The real world does not satisfy this requirement simply because one could be Einstein but to be eaten up by a bear before realising the Theory of Relativity, i.e. to make a fatal mistake before being trained. An example for a world without fatal mistakes will be if our device plays chess against someone else. After each game the next one begins. In this world AI can lose many games but this will not have any influence on the next.
After making the exam final our algorithm can start generating the programs one by one, to test each and to take out only those that have passed the exam. We will consider that our algorithm orders the programs according to their complexity (i.e. according to their length). That is to say, it will take out first the simplest (shortest) program from those that have passed the exam. Will this program be AI or AI will be generated later on? We have to point out that not all programs that will pass the exam will be AI. For example, if we write a program especially for the
worlds on which we test it will pass the exam but it will notbe AI. We have the same problem with the students' exams. Many people who have learned all the tasks by heart will pass the exam but this people are not intellects but crammers.
We will consider that the worlds included in the exam are enough numerous and varied (a bigger number of tasks does not make the exam harder for the examiner because most of the examinees will fail at the beginning).In this situation almost all programs that are not AI will be sifted out. As a result, the first (the simplest) which will be worked out will be AI and the other written only for the exam worlds will be more complex and will be worked out later on.
So, we already have an algorithm for discovering of AI! Does it mean that every decent programmer can write a program on it, to start it, to wait for a while and it will work out the desired AI? Yes, but the time needed would be quite a lot (let's say a hundred - thousand years). The reason is in the phenomenon called combinatory explosion. It is not of great difficulty to be written a program expected to stop after the end of the universe (for example, you can increment a ten bit counter until it overloads).
The written above means that the algorithm described is entirely useless but it is not so with the definition of AI. After learning what is AI we can try to build it directly and use the algorithm to make sure that this really is AI.

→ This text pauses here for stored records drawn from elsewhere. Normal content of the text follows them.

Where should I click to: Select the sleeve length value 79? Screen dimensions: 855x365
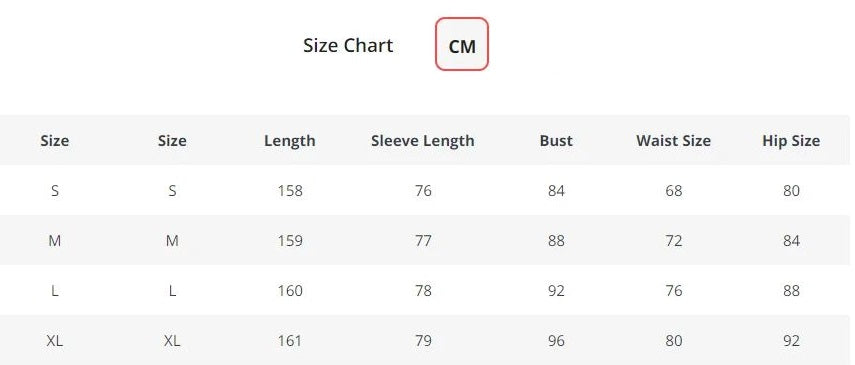pos(423,341)
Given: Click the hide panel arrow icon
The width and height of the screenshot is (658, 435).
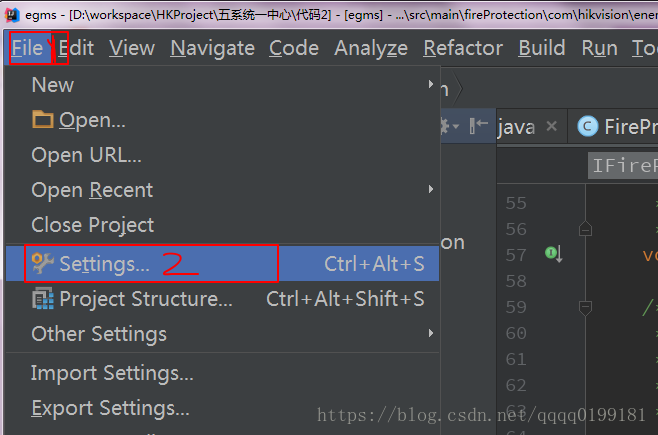Looking at the screenshot, I should pyautogui.click(x=479, y=125).
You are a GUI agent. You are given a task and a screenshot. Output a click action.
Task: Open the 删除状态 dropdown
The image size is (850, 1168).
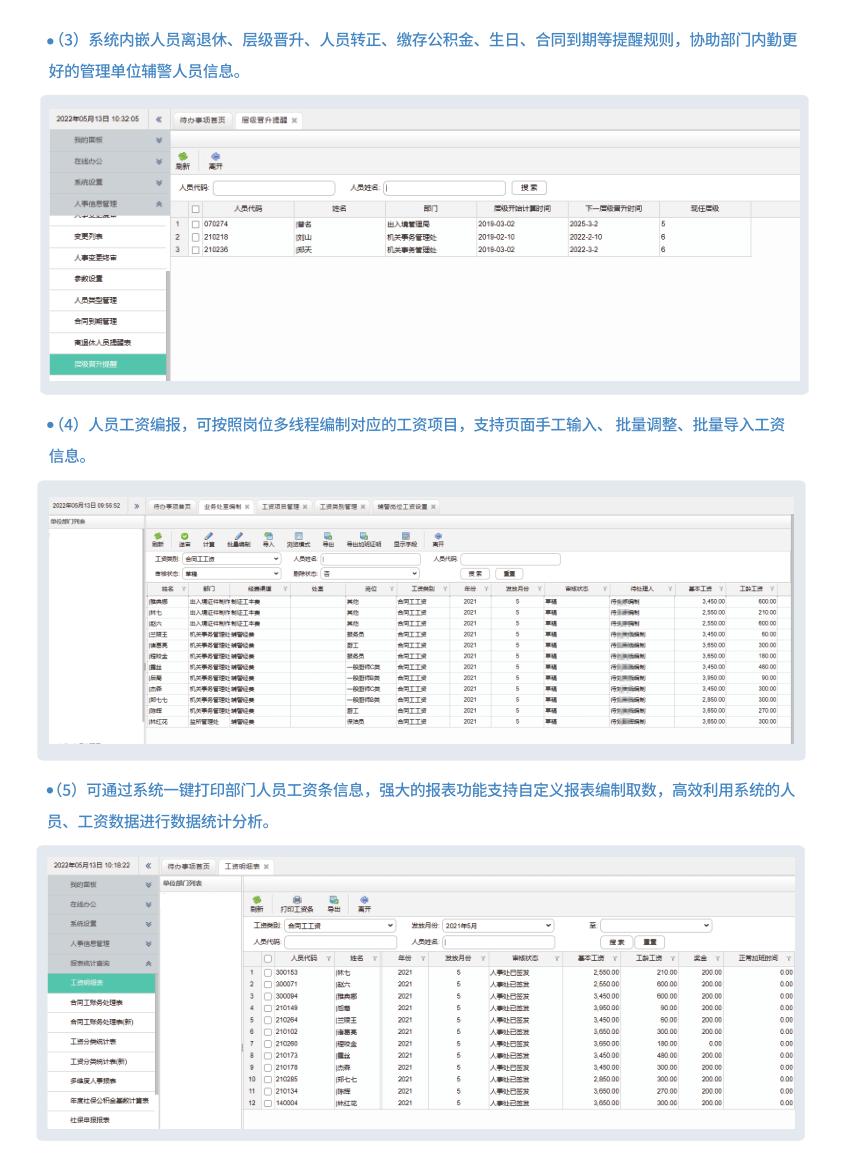370,573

After the successful testing of our device in all test worlds we can put it in our (real) world. Of course, it will not be ready immediately for the Turing's test, because at the best case only a "bill and coo" will be heard behind the curtain. Our device will need first tutors and governess to teach it of good manners. The teachers should encourage it by giving one to its line victory and punish it by the line loss. Thus, our AI will work hard trying to get a maximum encouragement and a minimum punishment. Probably then the computers will not be programmed but educated and trained. And maybe one day, after having educated and trained them we will become useless.